"No, we haven't seen it. Let her go."
Stacy raised his eyes from the table-cloth. Those of the juniors that had left and some of the seniors, hearing the racket, had come in to see what was up. The piano had ceased. Fellows were pushing into the room with cues in their hands and their coats off. Some of them were sitting on the table. Some had their arms about one another's shoulders. Leaning against the door-post, with a pipe in his mouth and a merry twinkle in his eye, stood a senior named Bangs, whom Stacy, in freshman year, feared more than anything on earth. He had never, until this moment, forgiven him.
Before Bangs and over half the active membership of the club did little Stacy, who used to cross the street to avoid being looked at, jump up on a chair and with greater gusto than ever, with his funny little mouth twisted up, with his voice strained to produce a peculiar resonance, repeat part of a sermon once preached by the president of the college. And when he had finished, his hearers were doubled up on the floor with laughter.
Throughout all this Stehman alone seemed unappreciative. He laughed in a nervous way.
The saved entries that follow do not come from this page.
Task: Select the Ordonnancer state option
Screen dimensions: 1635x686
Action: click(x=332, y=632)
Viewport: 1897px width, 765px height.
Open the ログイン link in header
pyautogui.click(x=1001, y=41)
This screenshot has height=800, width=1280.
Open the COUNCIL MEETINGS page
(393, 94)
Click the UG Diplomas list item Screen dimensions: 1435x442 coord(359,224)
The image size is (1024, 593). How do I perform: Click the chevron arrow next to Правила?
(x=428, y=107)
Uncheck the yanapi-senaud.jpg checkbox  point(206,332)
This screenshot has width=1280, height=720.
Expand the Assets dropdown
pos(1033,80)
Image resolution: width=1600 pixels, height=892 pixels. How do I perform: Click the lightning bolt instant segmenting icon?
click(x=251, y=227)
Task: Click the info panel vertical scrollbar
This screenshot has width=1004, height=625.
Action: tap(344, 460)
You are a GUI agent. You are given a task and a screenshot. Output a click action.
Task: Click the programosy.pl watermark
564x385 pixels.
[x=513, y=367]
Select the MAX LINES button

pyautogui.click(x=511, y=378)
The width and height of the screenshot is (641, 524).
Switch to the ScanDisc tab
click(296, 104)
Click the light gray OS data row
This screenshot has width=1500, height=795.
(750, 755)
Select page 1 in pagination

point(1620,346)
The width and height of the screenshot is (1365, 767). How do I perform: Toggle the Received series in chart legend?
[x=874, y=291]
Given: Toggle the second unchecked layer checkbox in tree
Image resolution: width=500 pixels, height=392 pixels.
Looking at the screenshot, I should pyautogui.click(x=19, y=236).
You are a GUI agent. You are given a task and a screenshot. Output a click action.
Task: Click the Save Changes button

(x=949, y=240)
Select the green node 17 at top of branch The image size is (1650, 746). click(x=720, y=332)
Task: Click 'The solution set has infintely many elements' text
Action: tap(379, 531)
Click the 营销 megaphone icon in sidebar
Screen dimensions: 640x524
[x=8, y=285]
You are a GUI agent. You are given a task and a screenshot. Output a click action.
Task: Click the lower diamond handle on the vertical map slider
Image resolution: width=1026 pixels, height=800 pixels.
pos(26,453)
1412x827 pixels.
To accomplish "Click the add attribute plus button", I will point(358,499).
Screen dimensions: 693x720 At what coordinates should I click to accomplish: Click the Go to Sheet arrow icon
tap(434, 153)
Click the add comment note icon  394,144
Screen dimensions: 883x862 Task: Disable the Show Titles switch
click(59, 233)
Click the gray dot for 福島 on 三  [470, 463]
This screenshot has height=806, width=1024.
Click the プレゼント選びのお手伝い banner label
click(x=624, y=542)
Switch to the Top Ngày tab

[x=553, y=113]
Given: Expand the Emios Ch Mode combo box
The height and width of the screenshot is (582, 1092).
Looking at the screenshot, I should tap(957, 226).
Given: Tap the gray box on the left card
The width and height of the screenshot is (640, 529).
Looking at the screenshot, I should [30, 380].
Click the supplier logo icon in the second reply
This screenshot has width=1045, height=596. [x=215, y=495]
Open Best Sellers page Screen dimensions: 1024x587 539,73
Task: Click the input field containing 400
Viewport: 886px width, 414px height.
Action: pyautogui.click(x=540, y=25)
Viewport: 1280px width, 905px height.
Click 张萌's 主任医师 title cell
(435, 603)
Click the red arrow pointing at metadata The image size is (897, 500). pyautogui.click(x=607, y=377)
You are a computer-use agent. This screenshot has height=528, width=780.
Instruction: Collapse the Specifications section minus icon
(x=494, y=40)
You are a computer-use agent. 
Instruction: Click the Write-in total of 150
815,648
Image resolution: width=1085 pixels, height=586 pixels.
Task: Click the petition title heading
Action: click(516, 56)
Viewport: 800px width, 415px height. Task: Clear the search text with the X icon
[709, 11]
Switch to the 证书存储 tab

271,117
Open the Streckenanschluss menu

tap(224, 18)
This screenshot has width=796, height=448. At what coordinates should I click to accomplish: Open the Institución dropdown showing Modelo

Once he said, "Let's go sit by the fire." Could it be possible that his good friend Jack, who was accustomed to being the most popular, was—no, he would not think that of him.
"Do something else," they were crying. "Go on. Go on. Please!"
If he wanted to he could double them up once more, this time with an imitation of Jimmie Johnson's stuttering, but he absolutely declined. He knew that brevity was the soul of wit. "Stacy, you ought to go on the stage!" one of the seniors exclaimed.
But he only answered, "Naw. That don't amount to anything. Shoot." And then they all began laughing once more at the mere remembrance of it.
Jack arose to go. Stacy picked up the huge cigar, which had gone out, and jamming it firmly between his teeth, strode after his host. He walked past the fellows, who were still laughing, as modestly and with as unconscious an expression as Jack Stehman himself wore on the football field when running back to his place after making a touch-down and the crowd was cheering.
In the hall he said, "I think I'll have to go now, Jack." His voice was joyously nervous. He could not hold in much longer.
"Must you go, Ray?"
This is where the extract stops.